Hydrometrocolpos and postaxial polydactyly are common to both McKusick-Kaufman syndrome and Bardet-Biedl syndrome. Slavotinek and Biesecker (2000) reviewed reported cases of both syndromes presenting with hydrometrocolpos and postaxial polydactyly early in life, to determine if there are clinical features that allow discrimination between the 2 syndromes, as the primary features of retinitis pigmentosa, obesity, and learning disability in Bardet-Biedl syndrome are age-dependent. They did not find any phenotypic features that allowed reliable differentiation between the 2 syndromes in the neonatal period. However, uterine, ovarian, and fallopian tube anomalies were more common in BBS patients.

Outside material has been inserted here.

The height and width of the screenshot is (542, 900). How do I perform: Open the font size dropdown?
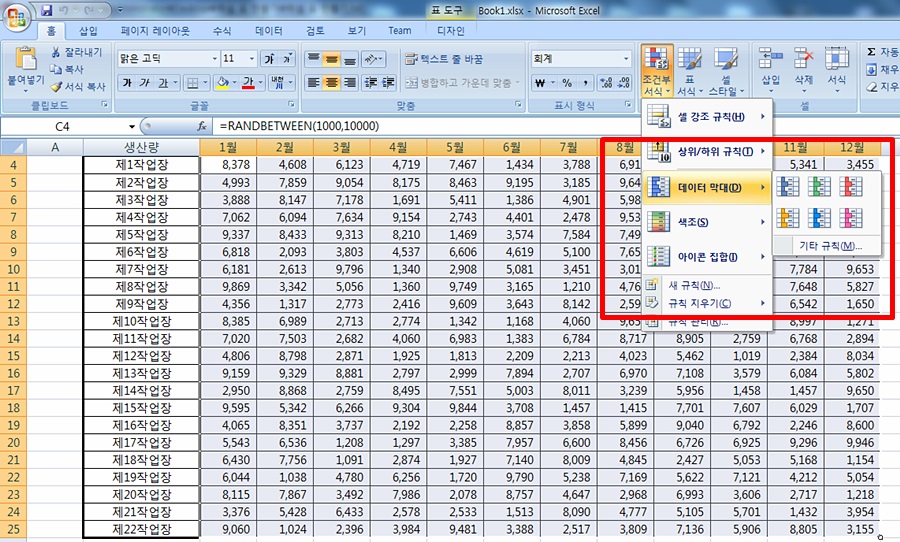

Slavotinek and Biesecker (2000) concluded that sporadic cases of hydrometrocolpos and postaxial polydactyly in female patients cannot be diagnosed with MKKS until at least age 5 years and that monitoring for the complications of BBS should be performed in these patients.

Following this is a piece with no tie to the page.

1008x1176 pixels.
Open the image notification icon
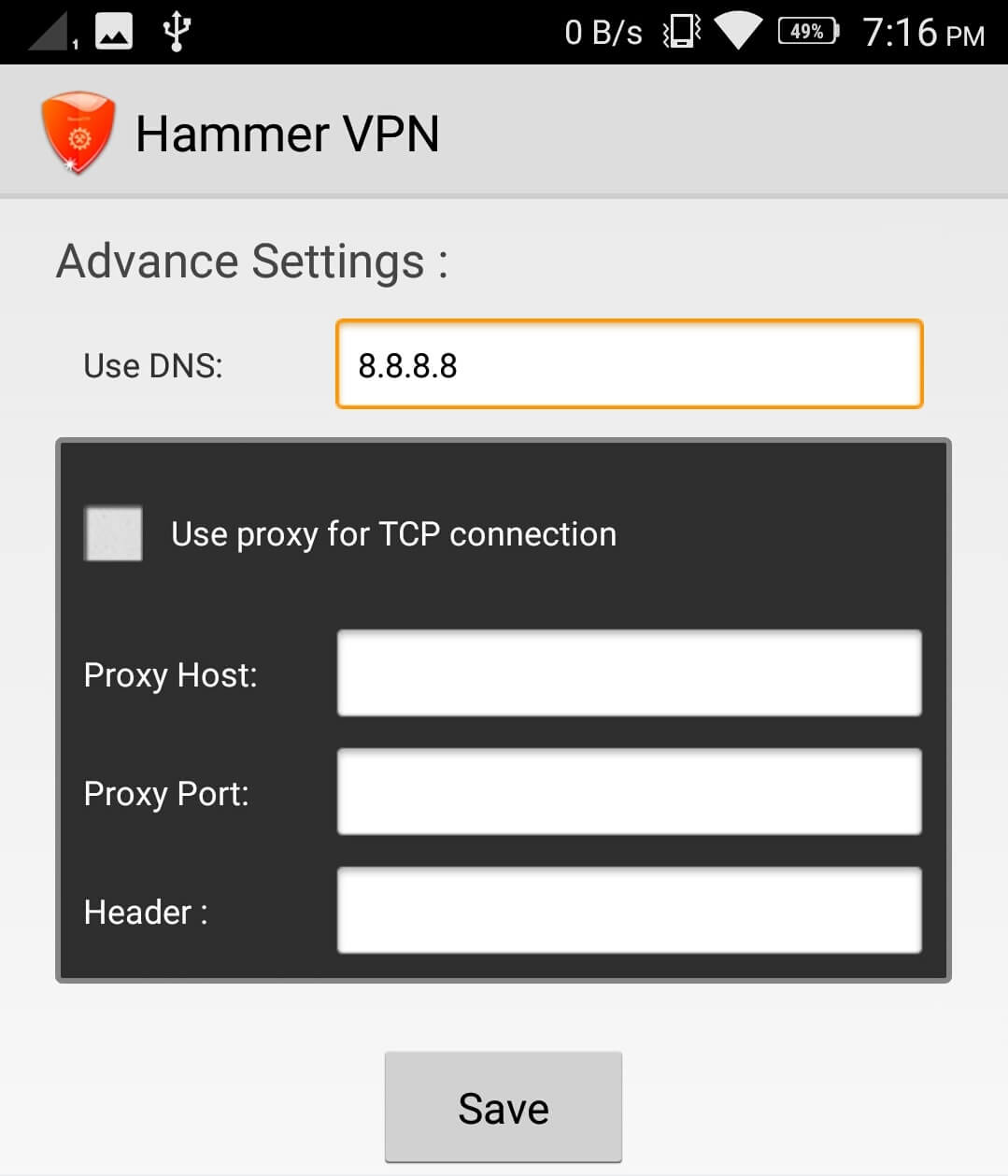[x=114, y=32]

Schaefer et al. (2011) suggested that MKKS may be an extremely rare presentation of BBS (absence of retinal degeneration, obesity, and cognitive impairment) linked to rare specific allelic variants of the MKKS gene (possibly hypomorphic alleles) or a condition implying one or more other genes (as modifiers or major genes).

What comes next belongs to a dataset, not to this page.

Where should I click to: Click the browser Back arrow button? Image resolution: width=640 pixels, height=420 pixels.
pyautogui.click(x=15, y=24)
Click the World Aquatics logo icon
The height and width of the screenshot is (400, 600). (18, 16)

Unsinn et al. (1995) described a patient who had hydrocolpos and postaxial polydactyly as well as hypothalamic hamartoblastoma, raising the possibility that the Pallister-Hall syndrome (PHS; 146510) and the McKusick-Kaufman syndrome are one entity. The Pallister-Hall syndrome is characterized by specific facial anomalies, postaxial polydactyly, imperforate anus, and brain anomalies, including a diencephalic hamartoblastoma. McKusick (1995) stated that in his judgment these were not the same entity. Lurie (1995) also questioned that the Kaufman-McKusick syndrome and the Pallister-Hall syndrome can be considered one entity. Lurie and Wulfsberg (1994) found in a survey of 43 reported familial cases neither preaxial nor central forms of polydactyly. Lurie (1995) stated that he also did not remember vaginourethral fistula as occurring in these patients.

Prenatal Diagnosis

Farrell et al. (1986) described prenatal diagnosis of MKKS by ultrasonography and recurrence of abdominal distention due to peritoneal cysts. They suggested that retrograde flow of secretions from the uterus may be a factor in the abdominal distention of hydrometrocolpos.

Molecular Genetics

Stone et al. (2000) analyzed the approximately 450-kb candidate region on chromosome 20p12 by sample sequencing, which revealed the presence of several known genes and EST clusters. Candidate transcripts were evaluated by Northern blot analysis of adult and fetal tissues. One transcript with widespread expression was selected for analysis in a patient from the Amish pedigree and a sporadic, non-Amish case. The Old Order Amish patient was found to be homozygous for 2 missense substitutions in cis (604896.0001) and the non-Amish patient was a compound heterozygote for a frameshift mutation predicting premature protein truncation (604896.0004) and a distinct missense mutation (604896.0003). The MKKS predicted protein showed amino acid similarity to the chaperonin family of proteins, suggesting a role for protein processing in limb, cardiac, and reproductive system development.

Animal Model

Fath et al. (2005) developed an Mkks -/- mouse model in which affected animals demonstrated retinal degeneration, failure of spermatozoa flagella formation, elevated blood pressure, olfactory deficits, and social dominance, but no polydactyly nor vaginal abnormalities. The phenotype of the Mkks -/- mice closely resembled the phenotype of other mouse models of Bardet-Biedl syndrome (Bbs2 -/- and Bbs4 -/-). Fath et al. (2005) suggested that the complete absence of the MKKS gene leads to BBS while the MKKS phenotype is likely to be due to specific mutations.